__Information shown__
###

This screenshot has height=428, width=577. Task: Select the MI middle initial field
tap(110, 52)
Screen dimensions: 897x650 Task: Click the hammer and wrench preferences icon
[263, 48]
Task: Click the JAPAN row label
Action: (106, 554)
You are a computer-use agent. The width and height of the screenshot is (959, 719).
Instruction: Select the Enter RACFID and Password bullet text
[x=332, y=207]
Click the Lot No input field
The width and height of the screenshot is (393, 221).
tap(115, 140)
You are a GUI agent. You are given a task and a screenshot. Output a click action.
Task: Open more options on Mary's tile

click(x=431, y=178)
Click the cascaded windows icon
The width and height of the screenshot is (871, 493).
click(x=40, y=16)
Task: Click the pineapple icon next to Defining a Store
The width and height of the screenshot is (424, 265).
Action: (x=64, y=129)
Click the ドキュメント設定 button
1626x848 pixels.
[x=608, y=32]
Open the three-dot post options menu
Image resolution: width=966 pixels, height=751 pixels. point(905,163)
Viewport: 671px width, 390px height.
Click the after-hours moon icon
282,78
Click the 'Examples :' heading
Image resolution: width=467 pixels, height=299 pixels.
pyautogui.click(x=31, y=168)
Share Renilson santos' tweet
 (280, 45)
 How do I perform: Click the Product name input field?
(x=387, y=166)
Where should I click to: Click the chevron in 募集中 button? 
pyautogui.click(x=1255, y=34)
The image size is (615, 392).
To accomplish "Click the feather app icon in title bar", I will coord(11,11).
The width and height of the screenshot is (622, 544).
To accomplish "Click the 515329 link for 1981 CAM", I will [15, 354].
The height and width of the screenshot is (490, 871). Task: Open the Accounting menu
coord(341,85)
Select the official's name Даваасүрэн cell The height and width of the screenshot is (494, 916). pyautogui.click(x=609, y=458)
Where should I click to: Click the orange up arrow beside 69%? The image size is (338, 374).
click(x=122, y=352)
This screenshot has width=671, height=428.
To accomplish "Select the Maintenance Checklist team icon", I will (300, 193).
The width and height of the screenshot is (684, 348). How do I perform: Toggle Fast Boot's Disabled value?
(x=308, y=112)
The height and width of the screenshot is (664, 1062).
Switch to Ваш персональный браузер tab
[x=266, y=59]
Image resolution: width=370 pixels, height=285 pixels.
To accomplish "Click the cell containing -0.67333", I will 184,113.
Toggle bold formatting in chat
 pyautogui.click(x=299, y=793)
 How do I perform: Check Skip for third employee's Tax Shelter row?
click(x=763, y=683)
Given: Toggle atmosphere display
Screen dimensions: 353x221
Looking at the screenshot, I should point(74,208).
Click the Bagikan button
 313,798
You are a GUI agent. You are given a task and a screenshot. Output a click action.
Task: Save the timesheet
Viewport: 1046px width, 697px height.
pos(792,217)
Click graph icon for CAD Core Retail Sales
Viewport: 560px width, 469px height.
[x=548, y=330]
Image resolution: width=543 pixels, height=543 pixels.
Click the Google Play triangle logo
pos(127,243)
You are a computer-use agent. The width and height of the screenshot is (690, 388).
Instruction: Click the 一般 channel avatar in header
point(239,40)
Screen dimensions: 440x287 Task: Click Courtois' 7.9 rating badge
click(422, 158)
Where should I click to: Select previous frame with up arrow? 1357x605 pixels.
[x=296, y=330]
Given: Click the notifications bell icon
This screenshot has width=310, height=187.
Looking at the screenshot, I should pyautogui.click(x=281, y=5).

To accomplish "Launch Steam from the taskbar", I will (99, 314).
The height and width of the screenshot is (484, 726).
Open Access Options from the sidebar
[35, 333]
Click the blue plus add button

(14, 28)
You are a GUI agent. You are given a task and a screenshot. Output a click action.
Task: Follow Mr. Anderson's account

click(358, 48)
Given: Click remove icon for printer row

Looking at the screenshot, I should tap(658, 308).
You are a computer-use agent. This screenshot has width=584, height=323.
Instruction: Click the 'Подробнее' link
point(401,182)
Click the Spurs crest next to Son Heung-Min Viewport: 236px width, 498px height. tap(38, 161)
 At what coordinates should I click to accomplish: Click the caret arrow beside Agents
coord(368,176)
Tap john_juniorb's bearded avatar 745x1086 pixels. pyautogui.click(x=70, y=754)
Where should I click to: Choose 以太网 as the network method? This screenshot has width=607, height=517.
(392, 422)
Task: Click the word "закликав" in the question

###

__Your objective__
Copy each line of the listing verbatim.

__Finished exercise__
This screenshot has height=428, width=577. Task: Select the MI middle initial field
tap(110, 52)
Screen dimensions: 897x650 Task: Click the hammer and wrench preferences icon
[263, 48]
Task: Click the JAPAN row label
Action: (106, 554)
You are a computer-use agent. The width and height of the screenshot is (959, 719).
Instruction: Select the Enter RACFID and Password bullet text
[x=332, y=207]
Click the Lot No input field
The width and height of the screenshot is (393, 221).
tap(115, 140)
You are a GUI agent. You are given a task and a screenshot. Output a click action.
Task: Open more options on Mary's tile

click(x=431, y=178)
Click the cascaded windows icon
The width and height of the screenshot is (871, 493).
click(x=40, y=16)
Task: Click the pineapple icon next to Defining a Store
The width and height of the screenshot is (424, 265).
Action: (x=64, y=129)
Click the ドキュメント設定 button
1626x848 pixels.
[x=608, y=32]
Open the three-dot post options menu
Image resolution: width=966 pixels, height=751 pixels. point(905,163)
Viewport: 671px width, 390px height.
Click the after-hours moon icon
282,78
Click the 'Examples :' heading
Image resolution: width=467 pixels, height=299 pixels.
pyautogui.click(x=31, y=168)
Share Renilson santos' tweet
 (280, 45)
 How do I perform: Click the Product name input field?
(x=387, y=166)
Where should I click to: Click the chevron in 募集中 button? 
pyautogui.click(x=1255, y=34)
The image size is (615, 392).
To accomplish "Click the feather app icon in title bar", I will coord(11,11).
The width and height of the screenshot is (622, 544).
To accomplish "Click the 515329 link for 1981 CAM", I will [15, 354].
The height and width of the screenshot is (490, 871). Task: Open the Accounting menu
coord(341,85)
Select the official's name Даваасүрэн cell The height and width of the screenshot is (494, 916). pyautogui.click(x=609, y=458)
Where should I click to: Click the orange up arrow beside 69%? The image size is (338, 374).
click(x=122, y=352)
This screenshot has width=671, height=428.
To accomplish "Select the Maintenance Checklist team icon", I will (300, 193).
The width and height of the screenshot is (684, 348). How do I perform: Toggle Fast Boot's Disabled value?
(x=308, y=112)
The height and width of the screenshot is (664, 1062).
Switch to Ваш персональный браузер tab
[x=266, y=59]
Image resolution: width=370 pixels, height=285 pixels.
To accomplish "Click the cell containing -0.67333", I will 184,113.
Toggle bold formatting in chat
 pyautogui.click(x=299, y=793)
 How do I perform: Check Skip for third employee's Tax Shelter row?
click(x=763, y=683)
Given: Toggle atmosphere display
Screen dimensions: 353x221
Looking at the screenshot, I should point(74,208).
Click the Bagikan button
 313,798
You are a GUI agent. You are given a task and a screenshot. Output a click action.
Task: Save the timesheet
Viewport: 1046px width, 697px height.
pos(792,217)
Click graph icon for CAD Core Retail Sales
Viewport: 560px width, 469px height.
[x=548, y=330]
Image resolution: width=543 pixels, height=543 pixels.
Click the Google Play triangle logo
pos(127,243)
You are a computer-use agent. The width and height of the screenshot is (690, 388).
Instruction: Click the 一般 channel avatar in header
point(239,40)
Screen dimensions: 440x287 Task: Click Courtois' 7.9 rating badge
click(422, 158)
Where should I click to: Select previous frame with up arrow? 1357x605 pixels.
[x=296, y=330]
Given: Click the notifications bell icon
This screenshot has width=310, height=187.
Looking at the screenshot, I should pyautogui.click(x=281, y=5).

To accomplish "Launch Steam from the taskbar", I will (99, 314).
The height and width of the screenshot is (484, 726).
Open Access Options from the sidebar
[35, 333]
Click the blue plus add button

(14, 28)
You are a GUI agent. You are given a task and a screenshot. Output a click action.
Task: Follow Mr. Anderson's account

click(358, 48)
Given: Click remove icon for printer row

Looking at the screenshot, I should tap(658, 308).
You are a computer-use agent. This screenshot has width=584, height=323.
Instruction: Click the 'Подробнее' link
point(401,182)
Click the Spurs crest next to Son Heung-Min Viewport: 236px width, 498px height. tap(38, 161)
 At what coordinates should I click to accomplish: Click the caret arrow beside Agents
coord(368,176)
Tap john_juniorb's bearded avatar 745x1086 pixels. pyautogui.click(x=70, y=754)
Where should I click to: Choose 以太网 as the network method? This screenshot has width=607, height=517.
(392, 422)
Task: Click the word "закликав" in the question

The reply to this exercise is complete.